|
А он, сидящий за уроками, рад их появлению. То и дело отвлекаясь от книг, от хрустальной чернильницы, от зеленого, уляпанного кляксами сукна на старинном столе, вертится, прислушивается к их рокотам, несогласиям, спорам, и бабушка, сердясь не на шутку восклицает: «Вот уж вы, умачи!» Через много лет бабушка, неживая, лежала все на том же столе, на пятнистом зеленом сукне, и в окошке стоял все тот же разросшийся ясень с метелками легких семян, и на голые ветки уселись два снегиря, скакали, осыпали снег. И он подумал: два ее брата, умершие за год до нее, прилетели к ней на поминки.
И бесшумный, вслед за светлым, туманный удар не боли, а непонимания себя, непостижимости ведь и тогда был он, окунавший перо в хрустальные кубы чернильниц, готовый сорваться в легком беге счастливого тела навстречу любимым и близким. И теперь это тоже он, постаревший, изнуренный, с горчайшим опытом, среди тайных, отгоняемых постоянно тревог. Он пережил абсурд раздвоения и одновременного тождества и мгновенное в этом раздвоении и тождестве испепеление времени Совпадение себя с собой и стремительное от себя удаление, в котором, оставив легчайший дым, сгорели милые лица и его молодое лицо. Все это длилось мгновение, обожгло глаза и пропало, не оставив по себе даже слез.
И вдруг — горячее немое влечение к ней, ушедшей от него по красной дорожке, готовность вскочить, идти к ней, говорить про ясень, про снегирей, про хрустальные кубы чернильниц, и в ответ будто тонкий, из неба упавший луч прочертил темный номер, скользнул по приколотой карте, разбросанным листкам репортажа. Это было сильно и ярко и связано почему*то со снегами, по которым они пробегут на красных лыжах, ломая хрупкие сухие соцветия, и с блестящими тихими травами в пыльце и в метелках, и всю ночь где*то рядом будут звенеть бубенцы и вздыхать лежащее стадо, и короткий горячий ливень ошпарит лес, повалит пшеничное поле, и вдруг через поле, давя и ломая колосья, в дыме, блеске пробежит сиреневый лось.

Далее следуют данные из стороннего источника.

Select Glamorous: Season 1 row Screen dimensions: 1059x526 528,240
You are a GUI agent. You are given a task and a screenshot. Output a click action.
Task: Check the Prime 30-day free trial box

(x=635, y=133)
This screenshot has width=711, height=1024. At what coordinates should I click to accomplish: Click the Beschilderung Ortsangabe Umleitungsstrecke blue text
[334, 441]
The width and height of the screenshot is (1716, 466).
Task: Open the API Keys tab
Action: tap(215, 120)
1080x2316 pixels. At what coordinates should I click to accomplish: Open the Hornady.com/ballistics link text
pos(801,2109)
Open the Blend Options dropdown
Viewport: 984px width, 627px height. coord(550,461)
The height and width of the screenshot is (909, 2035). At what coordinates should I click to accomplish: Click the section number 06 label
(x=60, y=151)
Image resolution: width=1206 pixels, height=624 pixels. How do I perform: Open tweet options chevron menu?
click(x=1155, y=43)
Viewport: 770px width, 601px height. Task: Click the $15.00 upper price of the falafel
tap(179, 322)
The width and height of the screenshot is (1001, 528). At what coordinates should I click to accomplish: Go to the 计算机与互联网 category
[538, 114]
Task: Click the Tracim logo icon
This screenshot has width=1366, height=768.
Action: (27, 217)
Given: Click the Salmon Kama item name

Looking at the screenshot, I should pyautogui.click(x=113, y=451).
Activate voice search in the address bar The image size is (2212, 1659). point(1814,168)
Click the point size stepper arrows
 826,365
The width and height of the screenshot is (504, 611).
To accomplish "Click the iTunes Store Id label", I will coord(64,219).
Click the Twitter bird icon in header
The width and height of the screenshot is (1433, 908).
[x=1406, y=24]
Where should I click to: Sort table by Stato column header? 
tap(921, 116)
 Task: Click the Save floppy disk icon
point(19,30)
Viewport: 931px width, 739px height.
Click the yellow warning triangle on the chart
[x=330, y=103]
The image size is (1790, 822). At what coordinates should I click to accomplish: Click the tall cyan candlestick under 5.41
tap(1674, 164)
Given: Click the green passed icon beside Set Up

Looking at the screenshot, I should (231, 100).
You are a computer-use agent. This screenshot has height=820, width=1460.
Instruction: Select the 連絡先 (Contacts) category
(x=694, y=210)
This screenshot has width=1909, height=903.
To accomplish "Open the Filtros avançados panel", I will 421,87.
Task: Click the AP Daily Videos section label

Он лежал, улыбался, все старался припомнить, какой был лось, сиреневый с красным отливом или красный с серым подбрюшьем?
ГЛАВА ПЯТАЯ
Он летел в Джелалабад на пятнистом транспорте, временами почти касаясь снегов, глазированных блестящих вершин. Погружался в прозрачные голубые долины, где туманно вились дороги, мерцали реки, пестрели поля и селения — хрупкий, перышком нанесенный чертеж. И все искал с высоты трактора — синеватый пунктир колонны.
Машина коснулась бетона, промчалась, ревя, мимо радаров, вертолетов, другого пятнистого транспорта, стоящего под заправкой. Развернулась и, жужжа, подкатила к зданию порта с диспетчерской будкой. Волков вышел, оглядывая группу афганских военных, женщин в парандже, старика с шоколадным лицом, с белой бородой и чалмой. Искал глазами Хасана, начальника ХАДа, обещавшего встретить. Не нашел, направился к зданию аэропорта.
Бетонное строение выглядело пустым и беззвучным, но, подходя, он вдруг почувствовал, что оно переполнено. Вошел. Светили тусклые лампочки. Пол был обшарпан. Вдоль стен стояли длинные деревянные лавки, и на них тесно, плечом к плечу, и помимо лавок на корточках у стены сидели солдаты. «Советские», — он увидел скатки шинелей, каски, прислоненные к мешкам автоматы. «Свои», — отозвалось в нем приливом тепла и тревоги.
Они сидели утомленно и тихо, лица под тусклыми лампочками были худы и бледны, руки висели изнуренно и вяло. Поодаль стояли офицеры, молча курили. Волков подошел. Увидел серое, с обвислыми усами лицо, майорские звезды на мятых погонах, уголь папиросы. Представился, предъявив журналистскую карту.
— Мартынов, — устало козырнул майор. — Чем могу быть полезен?
— Я вижу, вы из похода. Откуда? Усталый вид у людей.